EDGX Proposes to Make Permanent Pilot Elements of Its Price Improvement Mechanism
On January 18th, the SEC requested comments on a proposed rule change filed by Bats EDGX Exchange, Inc. (“EDGX”) that would make permanent the aspect of the price improvement mechanism operated by EDGX’s equity options platform that currently operates on a pilot basis. The pilot concerns the fact that there is no minimum size requirement for orders to be eligible for the price improvement mechanism auction. Comments should be submitted within 21 days of publication in the Federal Register, which is expected the week of January 23, 2017. SEC Release No. 34-79838.
BOX Options Exchange
SEC Approves BOX’s Proposal on Eligibility Requirements and Pilot Programs for Price Improvement Period Auction
On January 18th, the SEC approved BOX Options Exchange LLC’s (“BOX”) proposed rule change that will amend the eligibility requirements for its Price Improvement Period auction (“PIP”) and make permanent pilot programs for the PIP and Complex Order Price Improvement Period (“COPIP”) programs that allow BOX to have no minimum size requirements for orders. SEC Release No. 34-79831.
Chicago Board Options Exchange
SEC Grants Accelerated Approval to CBOE’s Proposal to Make Permanent Components of AIM Operating on a Pilot Basis
On January 18th, the SEC issued an order granting accelerated approval to the Chicago Board Options Exchange Incorporated’s (“CBOE”) proposed rule change that will make permanent the aspects of its Automated Improvement Mechanism (“AIM”) that are currently operating on a pilot basis. The SEC also requested comments on CBOE’s amendment to the proposal, which describes additional data relating to complex orders submitted through AIM and provides additional support for its proposal to approve the aspects of AIM currently operating on a pilot basis as applicable to complex orders. Comments on the amendment should be submitted within 21 days of publication in the Federal Register, which is expected the week of January 23, 2017. SEC Release No. 34-79836.
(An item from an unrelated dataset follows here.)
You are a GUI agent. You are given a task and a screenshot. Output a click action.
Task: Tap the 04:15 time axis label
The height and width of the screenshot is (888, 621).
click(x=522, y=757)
Financial Industry Regulatory Authority
FINRA Solicits Feedback on Potential Implications of Blockchain
In a report published on January 18th, the Financial Industry Regulatory Authority (“FINRA”) offered an overview of distributed ledger technology (“DLT”), otherwise known as blockchain. The report emphasized key applications of blockchain technology and examined implementation and regulatory considerations for broker-dealers. FINRA also requested comments on the report in an effort to obtain feedback on any challenges associated with the use and implementation of DLT. Comments should be submitted on or before March 31, 2017.
ICE Clear Credit
SEC Designates Longer Period to Consider ICC’s Proposal to Clear Additional CDS Contracts
On January 18th, the SEC designated February 24, 2017, as the date by which it will approve, disapprove, or institute disapproval proceedings regarding ICE Clear Credit LLC’s (“ICC”) proposed rule change that would provide for the clearance of additional credit default swap (“CDS”) contracts, including Standard Australian Corporate Single Name CDS contracts and Standard Australian Financial Corporate Single Name CDS contracts. SEC Release No. 34-79821.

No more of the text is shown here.